Wie ihn ein Bild des Heiligen Sebastian mit den Pfeilen in der nackten Brust elektrisiert. Wie er generell darunter leidet, dass Sprache und Realität so auseinanderklaffen, dass die Menschenwelt so voller Widersprüche ist, auch der Widerspruch der Geschlechter; wie er sich sehnt nach Harmonie, wie vielleicht nur der Tod sie bringen kann, die aber doch auch anders erreicht werden können sollte. Wie er sich durch diese Erkenntnis, dieses Fühlen als Ausgestoßener empfindet.

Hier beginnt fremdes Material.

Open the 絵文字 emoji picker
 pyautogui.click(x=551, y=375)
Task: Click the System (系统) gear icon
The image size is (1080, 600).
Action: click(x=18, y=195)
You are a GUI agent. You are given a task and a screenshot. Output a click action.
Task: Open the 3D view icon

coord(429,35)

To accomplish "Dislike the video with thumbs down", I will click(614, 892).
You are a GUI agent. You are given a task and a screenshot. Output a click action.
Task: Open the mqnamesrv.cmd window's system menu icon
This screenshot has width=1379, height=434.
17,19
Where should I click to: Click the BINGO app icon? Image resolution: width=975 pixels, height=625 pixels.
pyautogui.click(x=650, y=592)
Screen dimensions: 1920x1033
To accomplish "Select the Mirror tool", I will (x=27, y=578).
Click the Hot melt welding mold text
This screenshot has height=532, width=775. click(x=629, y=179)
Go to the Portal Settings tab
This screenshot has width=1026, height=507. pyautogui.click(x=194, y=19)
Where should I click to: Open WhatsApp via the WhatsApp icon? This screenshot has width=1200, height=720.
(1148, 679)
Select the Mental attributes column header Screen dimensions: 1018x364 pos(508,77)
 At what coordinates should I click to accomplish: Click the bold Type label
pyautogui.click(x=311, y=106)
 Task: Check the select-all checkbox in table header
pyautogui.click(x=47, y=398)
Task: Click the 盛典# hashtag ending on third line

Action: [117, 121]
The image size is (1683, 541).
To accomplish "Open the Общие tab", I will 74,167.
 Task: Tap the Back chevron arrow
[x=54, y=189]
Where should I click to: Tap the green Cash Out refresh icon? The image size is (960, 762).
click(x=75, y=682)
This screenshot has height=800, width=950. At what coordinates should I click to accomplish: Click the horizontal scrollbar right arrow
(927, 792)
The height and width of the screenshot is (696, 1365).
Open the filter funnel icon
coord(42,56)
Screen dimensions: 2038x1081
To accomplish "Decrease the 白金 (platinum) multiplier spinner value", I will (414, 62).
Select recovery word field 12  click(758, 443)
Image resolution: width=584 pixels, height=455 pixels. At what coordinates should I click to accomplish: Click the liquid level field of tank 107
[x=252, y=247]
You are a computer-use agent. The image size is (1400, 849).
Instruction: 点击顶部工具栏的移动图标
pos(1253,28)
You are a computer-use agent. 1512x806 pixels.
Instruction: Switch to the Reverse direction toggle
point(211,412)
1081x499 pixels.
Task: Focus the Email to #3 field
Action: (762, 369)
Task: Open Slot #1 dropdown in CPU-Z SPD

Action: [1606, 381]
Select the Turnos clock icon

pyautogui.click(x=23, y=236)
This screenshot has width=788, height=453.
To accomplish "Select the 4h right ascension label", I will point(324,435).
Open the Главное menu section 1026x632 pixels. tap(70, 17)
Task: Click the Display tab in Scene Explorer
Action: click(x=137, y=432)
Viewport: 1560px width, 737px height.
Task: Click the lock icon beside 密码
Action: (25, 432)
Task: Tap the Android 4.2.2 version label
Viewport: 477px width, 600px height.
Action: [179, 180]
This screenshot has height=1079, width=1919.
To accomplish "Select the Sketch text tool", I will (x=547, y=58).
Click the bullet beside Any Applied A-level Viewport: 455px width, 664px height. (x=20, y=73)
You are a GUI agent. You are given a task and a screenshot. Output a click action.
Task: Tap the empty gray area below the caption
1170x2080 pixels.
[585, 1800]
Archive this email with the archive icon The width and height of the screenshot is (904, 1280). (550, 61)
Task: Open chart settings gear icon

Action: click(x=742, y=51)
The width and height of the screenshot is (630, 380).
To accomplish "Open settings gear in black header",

Trotzdem – oder vielleicht deswegen – schreibt er regelmäßig und immer fällt ihm noch ein Satz ein und noch einer. Aber all das Schreiben, das war vielleicht seine Grundverzweiflung, konnte den Widerspruch zwischen Worten und der Realität nicht überbrücken, offenbar auf Dauer nicht mal erträglich machen. Und was, wenn dem Dichter keiner mehr zuhört, wie in der finalen Szene drastisch deutlich wird?